Problem to work on: In the article about JibJab's Sendables, what is the price range of the eCards offered for sale?

Sure, you feel a little guilty about offing that turkey today, but did you ever think about the agonizing death-by-Cuisinart of the cranberries?

jibjab

Once you watch the warped Thanksgiving video “Sendables”–a must-see showing below (click on through the blank screen and it will start playing)–from the online content creators over at JibJab Media, you’ll never look at that side dish the same again.

Happy Thanksgiving!

The Venice, Calif.-based company, which vaunted to fame several years ago with its viral hit, “This Land,” recently launched its Sendables product.

It is aimed at the $85 million online greeting-card business dominated by American Greetings and also cheesy “social expression” products (think animated smiley faces) that actually garner substantial revenue.

Sendables offers a range of these higher quality eCards for sale from 50 cents to $3 for all sorts of occasions, along with videos too, many of which are really good examples of simple online content that works perfectly for the medium.

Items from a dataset

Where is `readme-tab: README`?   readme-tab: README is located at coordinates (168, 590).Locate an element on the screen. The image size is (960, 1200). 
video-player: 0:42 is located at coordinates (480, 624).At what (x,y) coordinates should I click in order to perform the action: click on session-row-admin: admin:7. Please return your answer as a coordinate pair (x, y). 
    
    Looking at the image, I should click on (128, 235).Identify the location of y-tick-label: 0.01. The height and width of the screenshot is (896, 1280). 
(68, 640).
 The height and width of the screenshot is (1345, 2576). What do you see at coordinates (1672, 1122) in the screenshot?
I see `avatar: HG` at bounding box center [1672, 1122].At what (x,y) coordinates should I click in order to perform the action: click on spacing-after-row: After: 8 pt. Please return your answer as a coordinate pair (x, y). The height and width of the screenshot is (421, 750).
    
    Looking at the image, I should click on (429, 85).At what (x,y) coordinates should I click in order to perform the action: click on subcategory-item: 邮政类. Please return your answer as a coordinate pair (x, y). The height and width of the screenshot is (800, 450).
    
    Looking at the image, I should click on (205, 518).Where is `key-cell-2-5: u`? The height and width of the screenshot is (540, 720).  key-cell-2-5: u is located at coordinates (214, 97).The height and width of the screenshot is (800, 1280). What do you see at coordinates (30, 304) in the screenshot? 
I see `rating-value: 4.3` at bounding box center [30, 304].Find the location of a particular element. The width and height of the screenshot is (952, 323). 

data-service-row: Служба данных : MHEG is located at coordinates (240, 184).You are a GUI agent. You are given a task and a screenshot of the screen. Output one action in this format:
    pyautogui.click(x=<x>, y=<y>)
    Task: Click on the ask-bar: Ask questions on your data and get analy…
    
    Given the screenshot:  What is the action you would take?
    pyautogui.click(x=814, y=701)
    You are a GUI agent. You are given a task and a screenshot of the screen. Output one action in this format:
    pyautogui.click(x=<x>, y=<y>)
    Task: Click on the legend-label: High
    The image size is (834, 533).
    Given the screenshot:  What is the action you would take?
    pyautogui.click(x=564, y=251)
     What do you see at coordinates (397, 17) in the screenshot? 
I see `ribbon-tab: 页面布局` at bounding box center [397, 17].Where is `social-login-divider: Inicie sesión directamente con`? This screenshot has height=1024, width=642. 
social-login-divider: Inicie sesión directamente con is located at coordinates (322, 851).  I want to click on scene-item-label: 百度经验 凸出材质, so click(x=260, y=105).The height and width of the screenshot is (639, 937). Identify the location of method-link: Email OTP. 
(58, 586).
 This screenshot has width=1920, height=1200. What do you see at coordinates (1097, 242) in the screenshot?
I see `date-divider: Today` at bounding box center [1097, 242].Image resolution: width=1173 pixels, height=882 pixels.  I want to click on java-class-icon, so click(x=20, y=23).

Answer box: They sell for 50 cents to $3.